Convenience creates its own patrons: just as demand for a new product is created via
advertisement, that sudden craving, that unforeseen hankering may rear its not-that-ugly head
all of a sudden, in a city paved to saturation with supermarkets of all scales.
Be it competition on prices, a carefully differentiated range of goods or the air-conditioned sanctuary on offer, more often than not one finds himself inside a mini-market or convenience store without even perceiving the decision process taking place in his own head.
For those of the ethylic persuasion it may have been booze, while those provided with a whole set of sweet teeth shall be drawn by the endless iteration of kashi-pan, sweet buns in a cornucopia of often daring fillings and toppings.
Whatever the reason may be, it is definitely the superfluous that is longed for, accompanied by
the sense of unfulfillment consumerism rests upon: that feeling which have one listlessly bump from aisle to aisle, like a shark in an always-too-small aquarium pursuing an ever unfocused prey.

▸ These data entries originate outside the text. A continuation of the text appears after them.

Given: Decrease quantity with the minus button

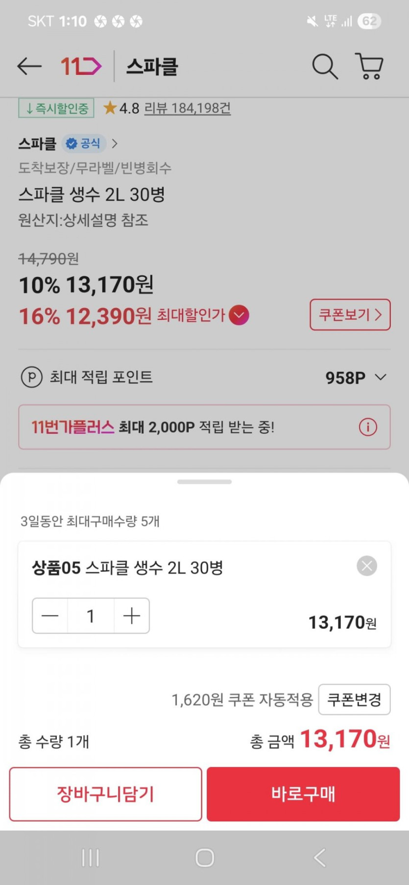Looking at the screenshot, I should pyautogui.click(x=50, y=616).
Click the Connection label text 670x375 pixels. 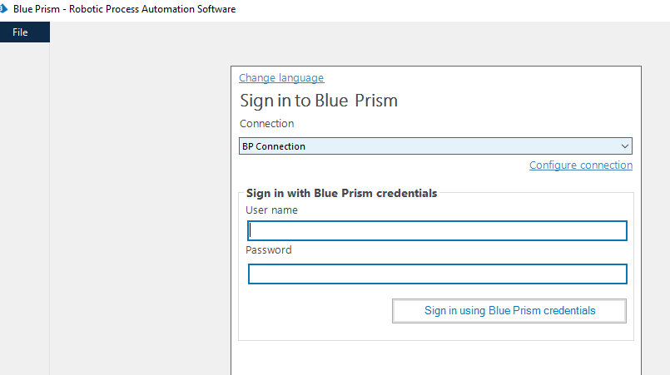[266, 124]

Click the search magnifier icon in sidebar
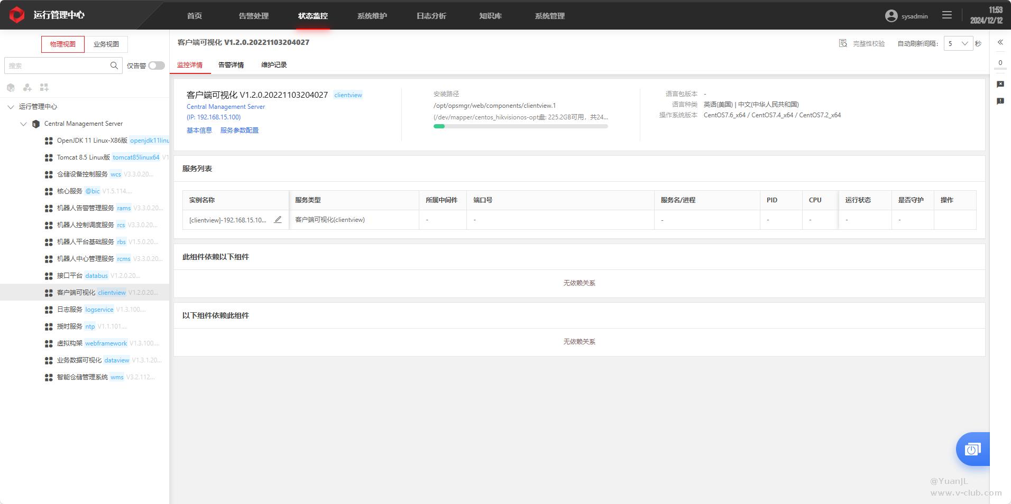(114, 66)
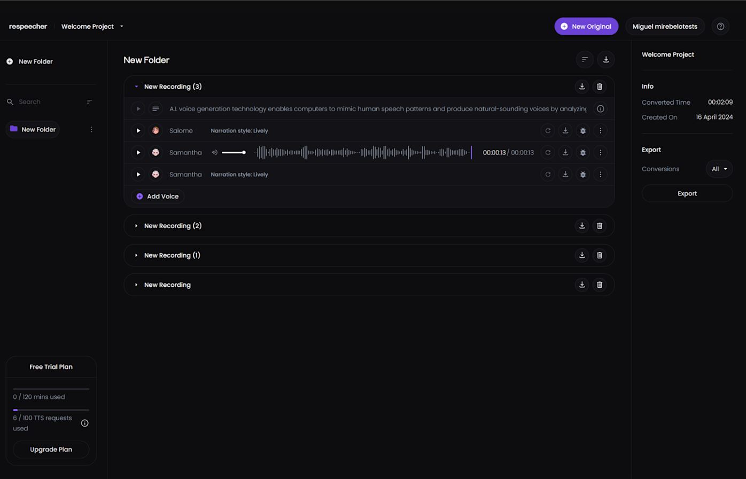The width and height of the screenshot is (746, 479).
Task: Open the bug report icon for Salome
Action: 582,131
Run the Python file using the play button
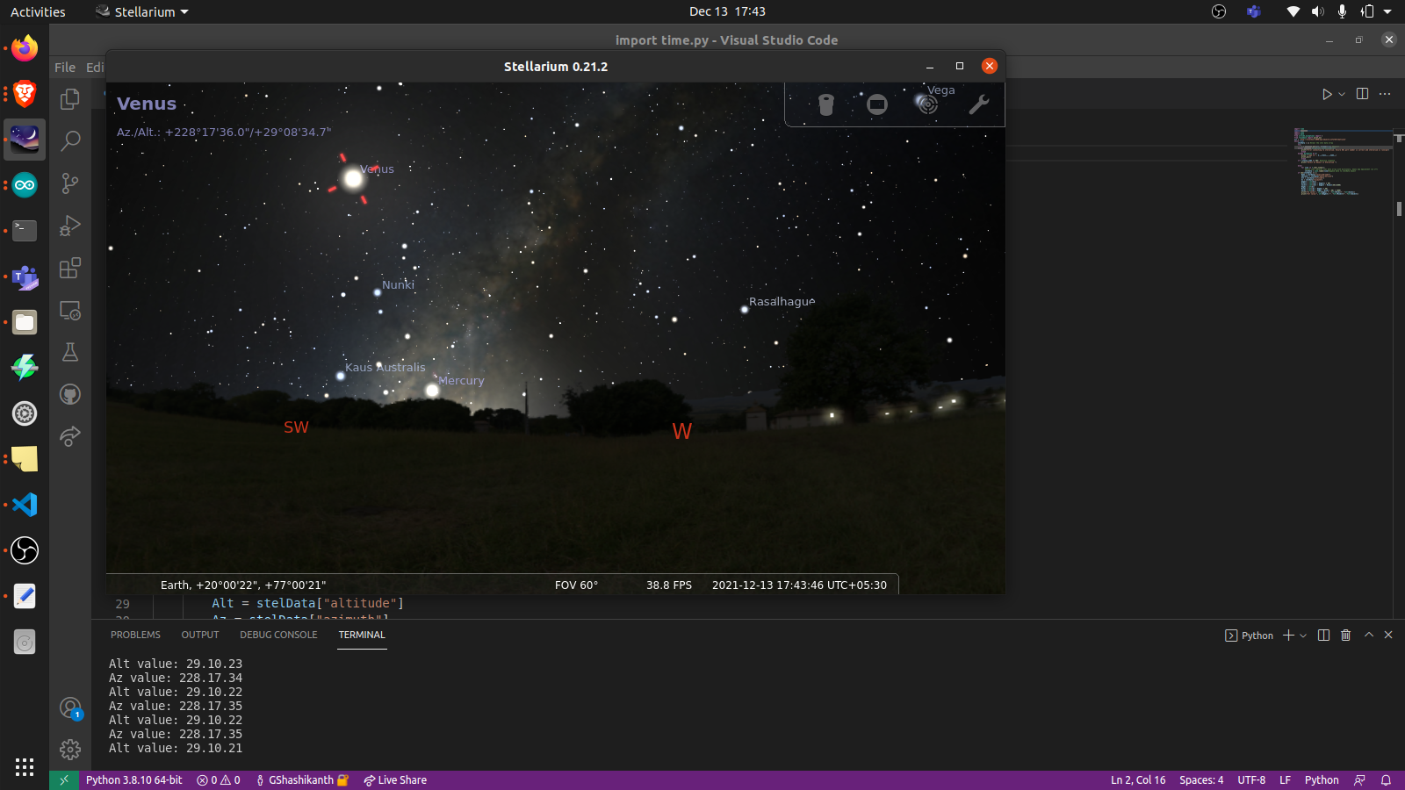Image resolution: width=1405 pixels, height=790 pixels. 1327,94
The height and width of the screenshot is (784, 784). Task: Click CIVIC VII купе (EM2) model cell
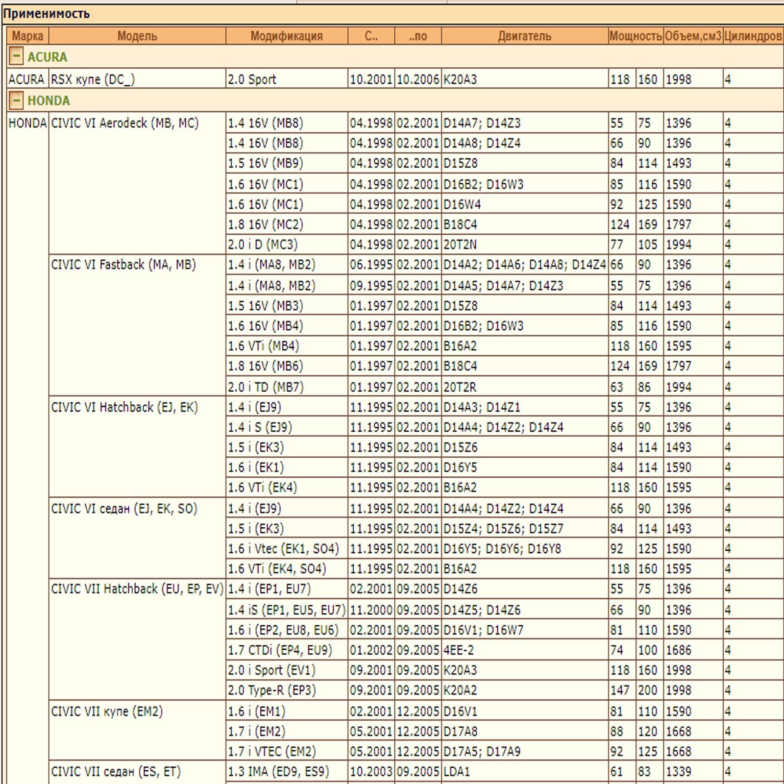point(107,711)
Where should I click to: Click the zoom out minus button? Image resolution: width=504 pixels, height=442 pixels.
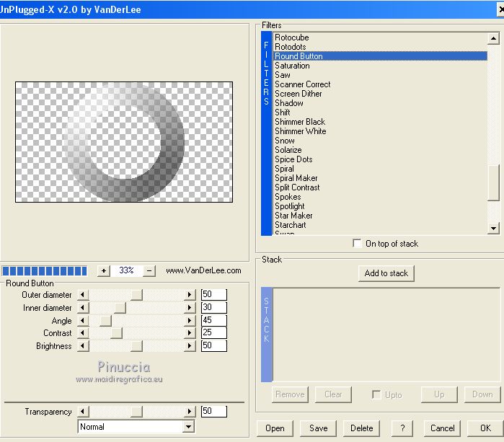point(149,270)
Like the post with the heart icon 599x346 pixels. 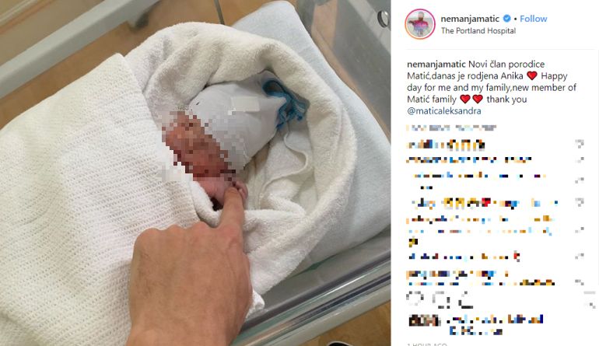tap(415, 299)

To pace this wandering along the stations of inconspicuous consumption, the background sonic texture is an interpolation of j-muzak and the machine-like formulas of politeness store clerks
carpet-bomb customers with.
For the first-time visitor of Japan these may be amusing, a slightly extended stay in the country will then contribute to make the ubiquitous manners-mantra quite annoying to most foreign ears.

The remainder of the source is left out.